Wireguard

netermin · Jun 1, 2021, 5:10 PM

Hello forum friends I have configured a VPN with Wireguard, when I connect to it and I want to access any shared resource on the network by name I get an error, but by IP address if I let me, but if it is a computer on the LAN if I can connect by name, please could you help me solve this dilemma

KOM · Jun 1, 2021, 5:18 PM

@netermin Your problem is that pfSense can't resolve those FQDNs. One solution is to add a domain override to DNS Resolver so that any lookups to anything from that domain will be resolved that the domain's DNS. I do this for my OpenVPN tunnel to work. Any reference to lan.mycompany.com is handled by my company's DNS.

netermin · Jun 1, 2021, 5:26 PM

@kom Friend, how can I add a domain override to DNS Resolver?

KOM · Jun 1, 2021, 5:36 PM

@netermin Services - DNS Resolver. Scroll down to the bottom. It's right there.

netermin · Jun 1, 2021, 6:42 PM

@kom Friend I do not know if that serves me for what I need, the detail is when I'm in VPN and I do \192.168.1.20 takes me to the shared resource but when I do \Testing gives me error.

KOM · Jun 1, 2021, 6:56 PM

@netermin Yes, because pfSense DNS has no idea who \Testing is. If you only need to connect to that one server then you could add a host override to set Testing to its LAN IP over the VPN. If you need to access many different hosts over the VPN then a domain override helps.
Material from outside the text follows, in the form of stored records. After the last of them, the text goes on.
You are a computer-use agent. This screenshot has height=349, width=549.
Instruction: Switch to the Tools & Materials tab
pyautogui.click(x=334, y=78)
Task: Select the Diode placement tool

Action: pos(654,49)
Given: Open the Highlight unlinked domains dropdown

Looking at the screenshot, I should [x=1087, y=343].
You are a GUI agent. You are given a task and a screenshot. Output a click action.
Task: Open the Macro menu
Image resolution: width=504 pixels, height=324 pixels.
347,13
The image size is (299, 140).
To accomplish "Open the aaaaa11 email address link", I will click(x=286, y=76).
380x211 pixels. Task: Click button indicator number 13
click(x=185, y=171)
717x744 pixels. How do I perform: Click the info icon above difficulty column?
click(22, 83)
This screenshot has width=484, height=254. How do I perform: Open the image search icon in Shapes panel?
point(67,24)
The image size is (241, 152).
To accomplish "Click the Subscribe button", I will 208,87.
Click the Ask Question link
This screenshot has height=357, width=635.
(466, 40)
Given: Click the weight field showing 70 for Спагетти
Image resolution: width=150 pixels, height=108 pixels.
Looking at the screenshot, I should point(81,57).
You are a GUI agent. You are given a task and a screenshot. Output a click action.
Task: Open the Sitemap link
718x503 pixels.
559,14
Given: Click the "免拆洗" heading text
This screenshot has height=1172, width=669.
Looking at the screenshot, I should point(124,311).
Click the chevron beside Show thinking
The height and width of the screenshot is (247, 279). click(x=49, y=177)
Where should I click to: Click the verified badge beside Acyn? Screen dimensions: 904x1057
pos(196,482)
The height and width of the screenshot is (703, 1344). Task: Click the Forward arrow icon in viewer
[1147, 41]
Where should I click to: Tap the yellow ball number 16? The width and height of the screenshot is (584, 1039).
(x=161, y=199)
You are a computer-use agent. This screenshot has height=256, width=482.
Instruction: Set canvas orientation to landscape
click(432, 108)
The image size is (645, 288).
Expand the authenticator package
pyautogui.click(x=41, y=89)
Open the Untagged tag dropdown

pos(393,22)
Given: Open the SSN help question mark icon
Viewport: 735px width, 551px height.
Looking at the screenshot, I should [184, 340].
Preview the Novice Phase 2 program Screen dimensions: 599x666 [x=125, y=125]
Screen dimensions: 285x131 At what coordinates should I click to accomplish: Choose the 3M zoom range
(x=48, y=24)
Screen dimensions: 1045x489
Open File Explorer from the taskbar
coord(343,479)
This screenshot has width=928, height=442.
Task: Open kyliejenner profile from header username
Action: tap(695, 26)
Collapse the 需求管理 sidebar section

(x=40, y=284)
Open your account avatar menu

netermin · Jun 1, 2021, 7:07 PM

@kom good friend, sorry to bother you so much but could you tell me in this image how to configure it, I have tried several ways and nothing that can access the shared folder of the server by name. Thank you very much!

login-to-view

KOM · Jun 1, 2021, 7:38 PM

@netermin

Host: testing
Domain: Whatever domain you have pfSense configured for, found under System - General Setup - System - Domain
IP Address: the IP address of the testing server, 192.168.1.20
Description: whatever you want or leave it blank

Click Save

Now when you resolve testing, it will return 192.168.1.20

netermin · Jun 1, 2021, 7:49 PM

@kom Amigo, this is how I have configured it and it does not work.

login-to-view

KOM · Jun 1, 2021, 8:04 PM

@netermin What do you get for:

nslookup pruebas

and

nslookup pruebas.pfsense.netermin.com

netermin · Jun 1, 2021, 8:14 PM

@kom When I do nslookup tests, it resolves:

Server: dns.google
Address: 8.8.8.8.8

When I do nslookup tests.pfsense.netermin.com

Server: dns.google
Address: 8.8.8.8.8

KOM · Jun 1, 2021, 8:16 PM

@netermin Your client appears to be using Google for DNS. You can't override that way. Your clients must use pfSense for DNS for overrides to work.

netermin · Jun 1, 2021, 8:23 PM

@kom Would you place as primary DNS the pfsense ip on the network adapters?

KOM · Jun 1, 2021, 9:51 PM

@netermin I don't understand what you mean.

pfSense has 2 DNS systems available, a forwarder and a resolver. Resolver is enabled by default. Your clients should be using pfSense as their DNS, either statically or set via DHCP.

Edit: If you don't want to make any changes to your DNS and you just need access to one or two servers from the one client, you could always edit its hosts file to add those names and point them to their IPs.